§ **Extracted text**:
I’m sorry I’m not here to take your call…

Repost from long, long ago.. includes one of my favourite memories of mater.



Sorry I’m not here to take your call….if you’d like to leave a message after the tone I’ll ring you as soon as I can.”

This isn’t a blog about answering machines. They are old technology now and besides, it’s been done to death the way you can tell personality types or social status from the kind of greeting message people leave.

The standard BT message, after all, belongs to the traditional reserved middle-class person who takes themselves very seriously and wishes to avoid revealing anything remotely personal.

Not for them the kooky family messages “You have reached the Mad House!!! Rory and Steph must be out doing the taxi service for Adam and Sophie. Either that or the kids have finally left home and we are comatose on Tesco’s Finest chardonnay.”

It’s more about the messages people leave.  Some are normal, businesslike and to-the-point. There are others, of course, where you hear nothing but the Click of Frustration or a long protracted sigh and a muttered “not there AGAIN….”

Best of all are the messages where people treat the answering machine as a mute friend. My machine would record for 30 minutes if necessary, which was just right for my late lamented mumsie.

Her messages were epic; easily as long as our conversation would have lasted had I been there – occasionally longer.

It wasn’t that she enjoyed the sound of her own voice. She always began with vital  information to impart and once in full spate, savoured the freedom of not being interrupted.

§ **Data records**:
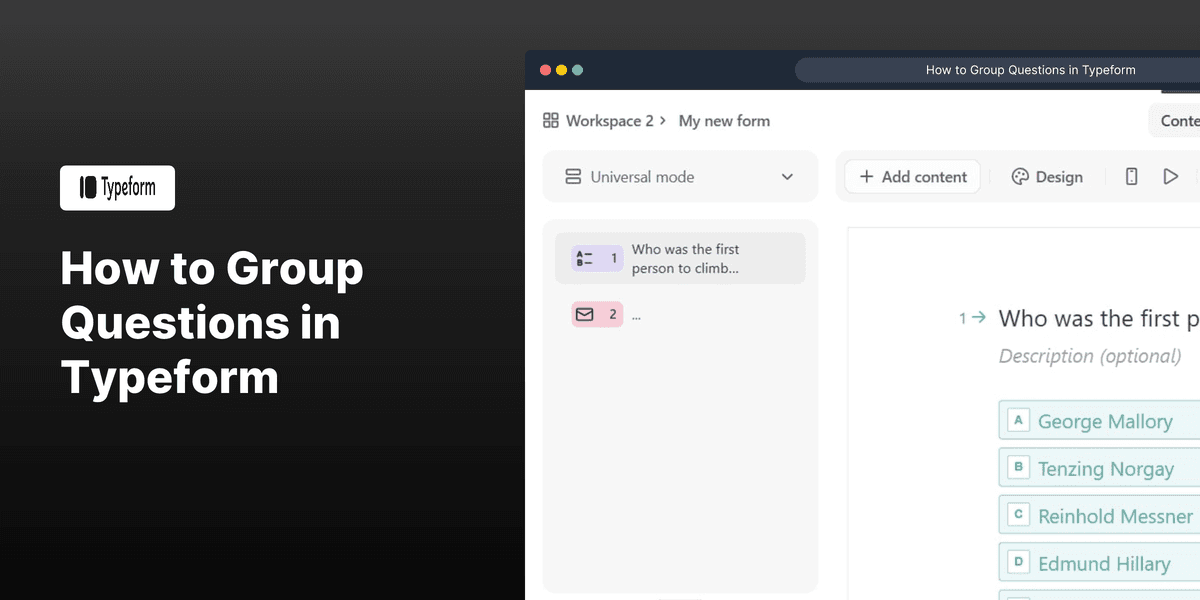The height and width of the screenshot is (600, 1200).
Task: Open the workspace grid icon
Action: tap(550, 120)
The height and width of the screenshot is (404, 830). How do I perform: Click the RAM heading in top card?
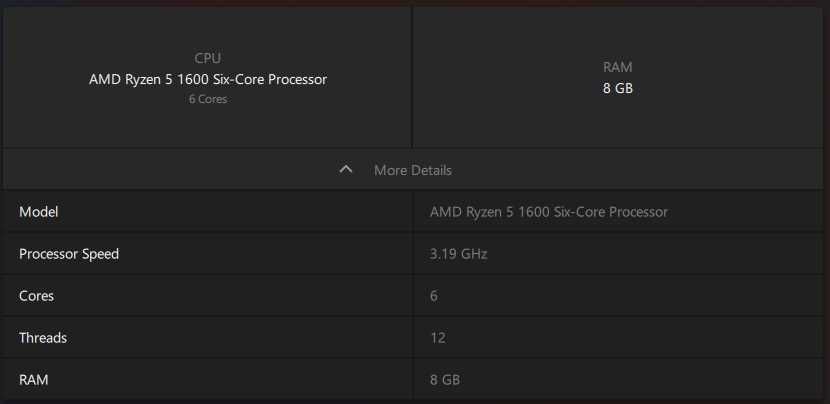(618, 67)

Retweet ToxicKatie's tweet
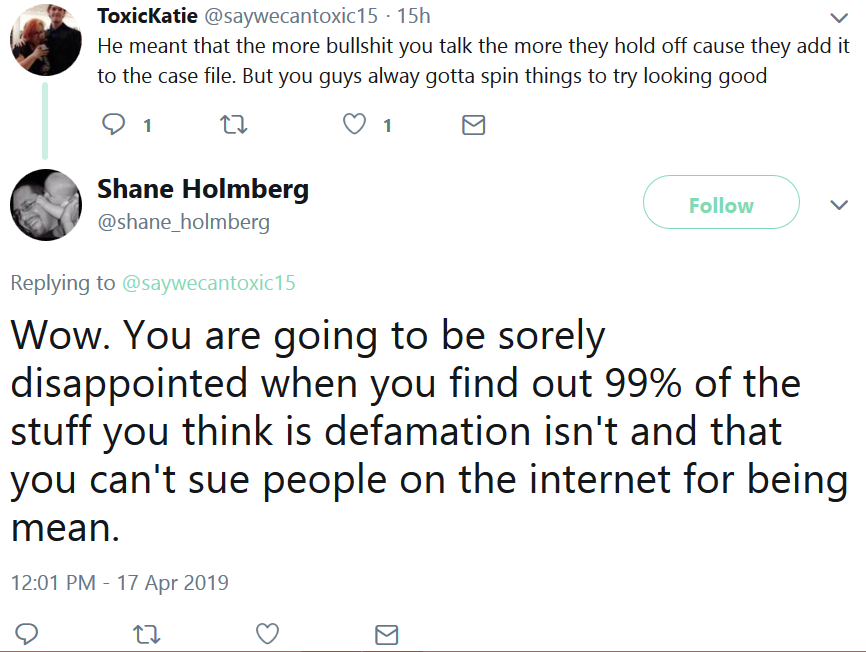pyautogui.click(x=234, y=125)
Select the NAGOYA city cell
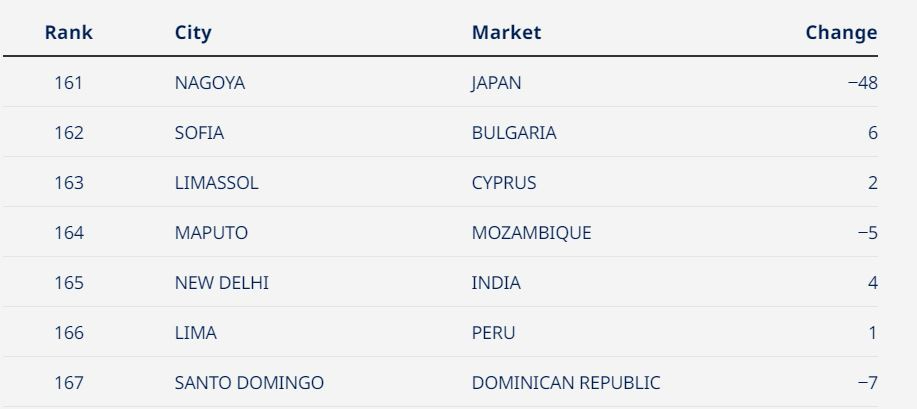917x409 pixels. point(210,83)
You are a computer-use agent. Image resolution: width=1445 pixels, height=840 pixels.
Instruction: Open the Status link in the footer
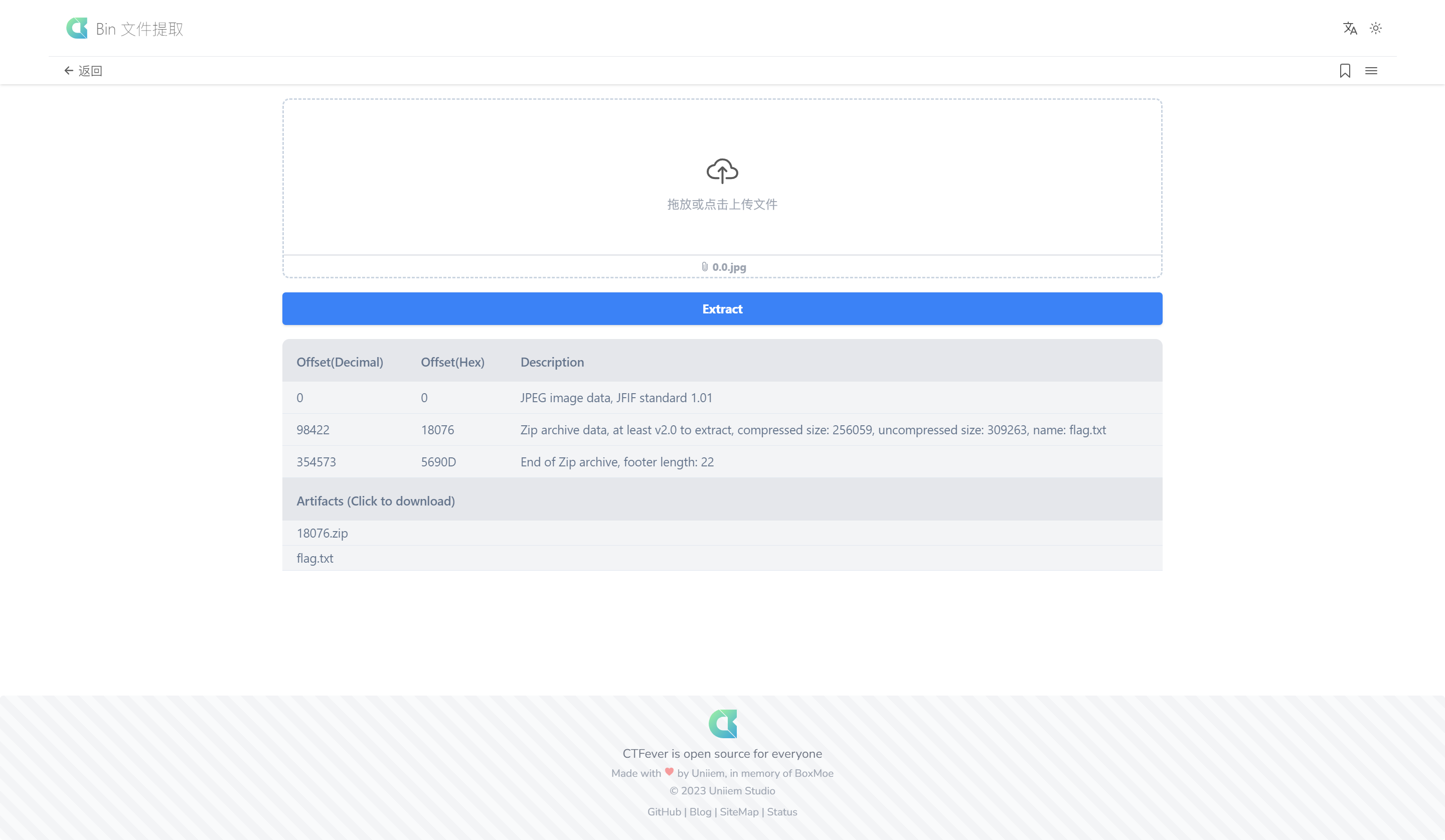pos(781,811)
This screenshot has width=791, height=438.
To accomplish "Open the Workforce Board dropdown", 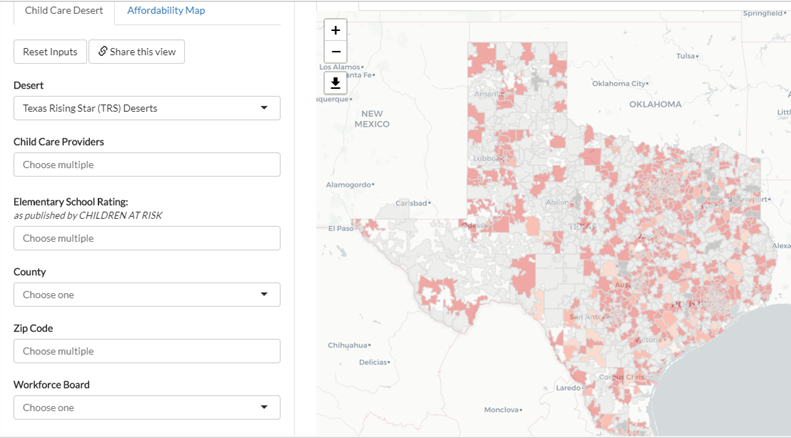I will [x=146, y=408].
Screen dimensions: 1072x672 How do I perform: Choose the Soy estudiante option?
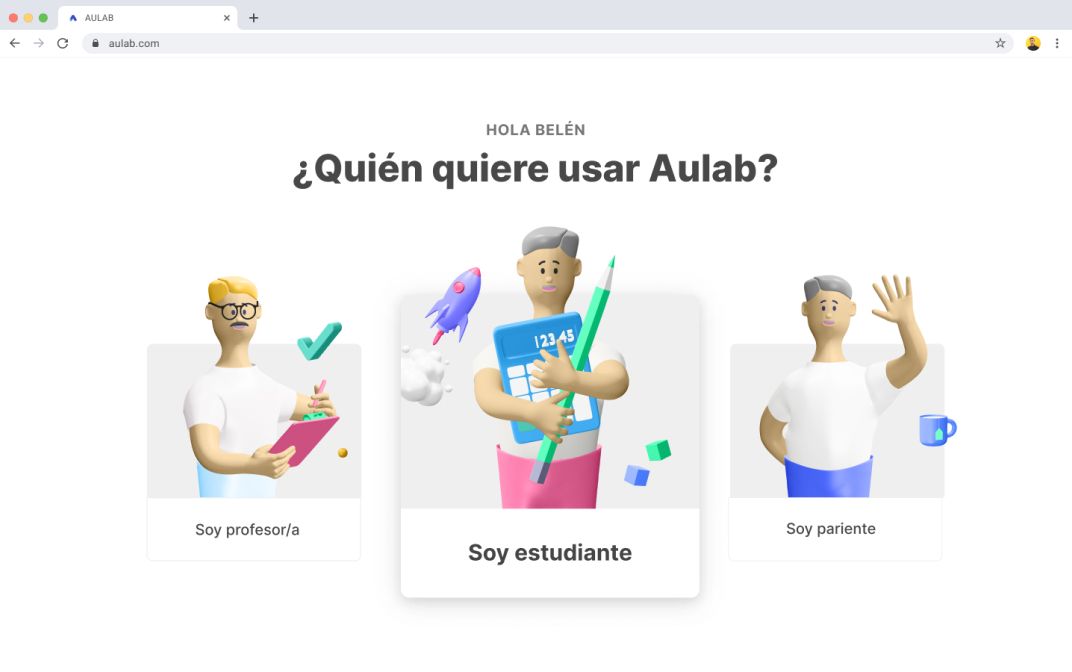(550, 552)
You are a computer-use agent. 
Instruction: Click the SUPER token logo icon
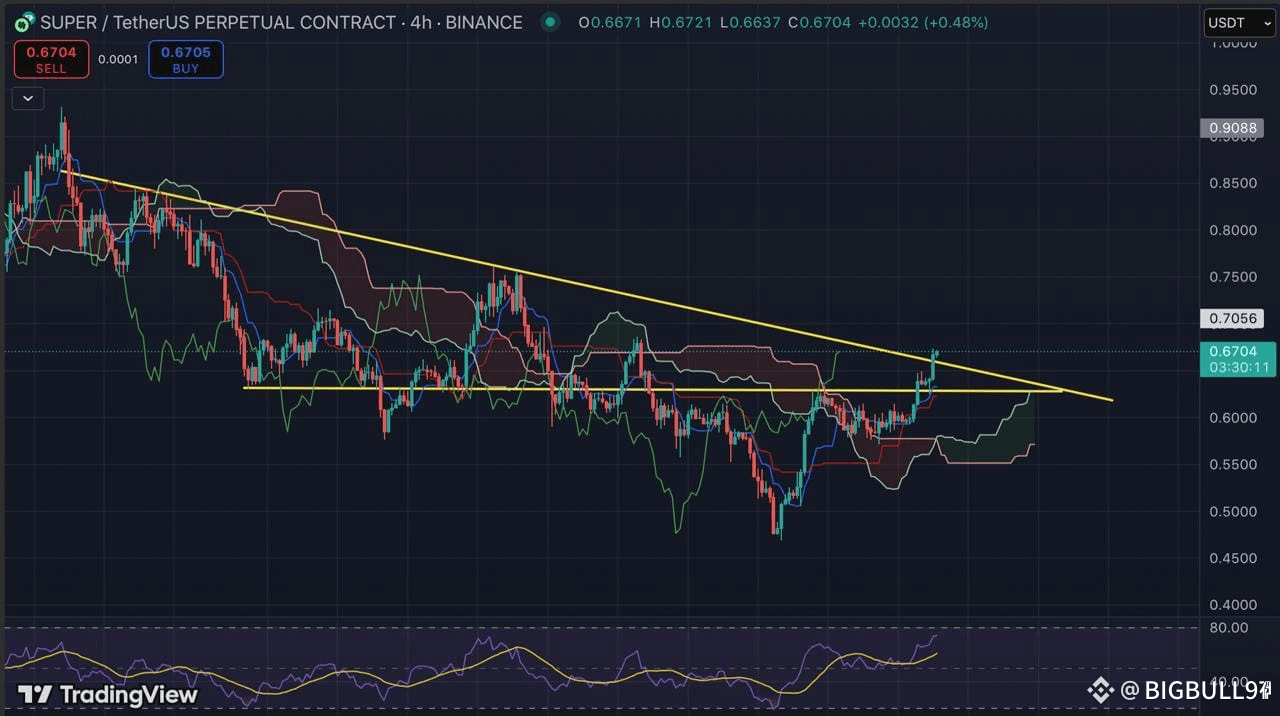[22, 22]
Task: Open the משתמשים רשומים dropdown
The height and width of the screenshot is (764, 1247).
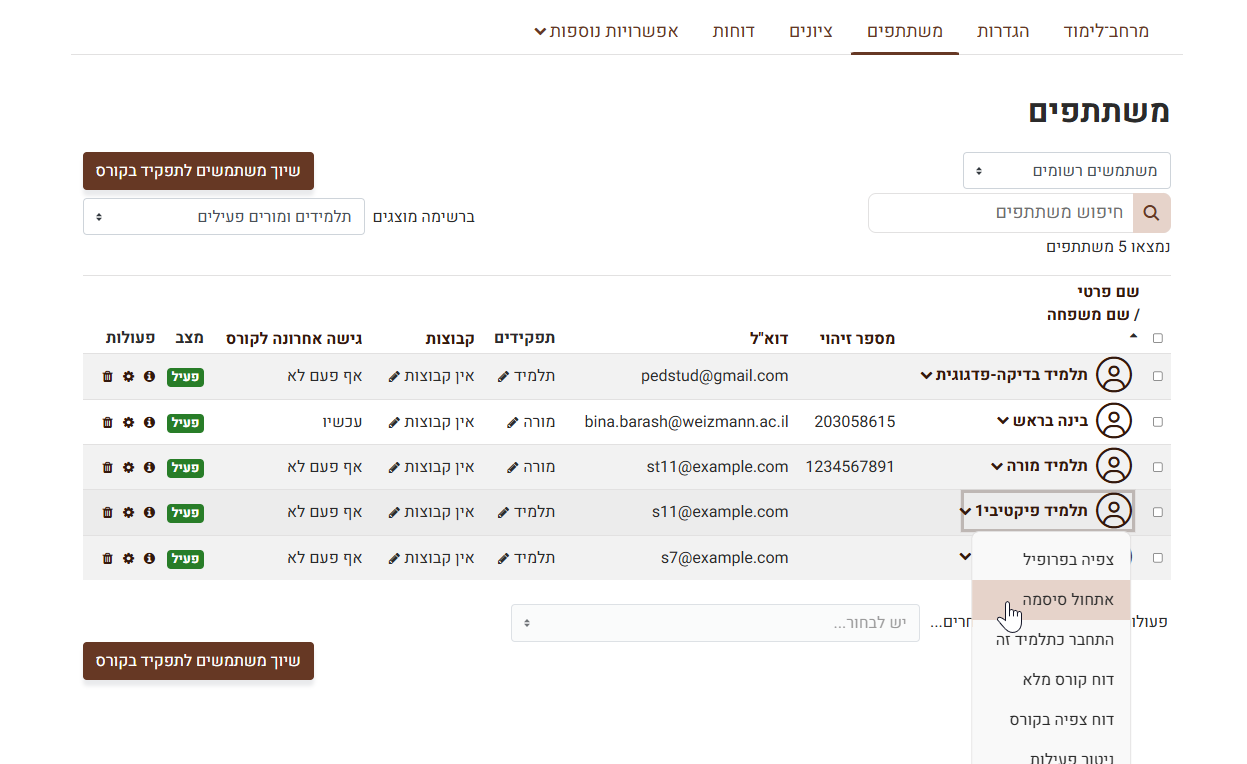Action: click(x=1066, y=171)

§ **Required work**:
[1] Answer these about the answering-machine post:
(a) How long could the writer's machine record if necessary?
(b) Which two children are named in the "Mad House" greeting?
(c) According to the post, what kind of person does the standard BT message belong to?
[2] Transcribe the answering-machine post from "The standard BT" to "anything remotely personal.".
[3] Which people's first names appear in the "Mad House" greeting quoted in the answering-machine post?
You can set the data aside; it plays no part here.

§ **Worked solutions**:
[1]
(a) 30 minutes.
(b) Adam and Sophie.
(c) The traditional reserved middle-class person who takes themselves very seriously and wishes to avoid revealing anything remotely personal.

[2]
The standard BT message, after all, belongs to the traditional reserved middle-class person who takes themselves very seriously and wishes to avoid revealing anything remotely personal.

[3] Rory, Steph, Adam, Sophie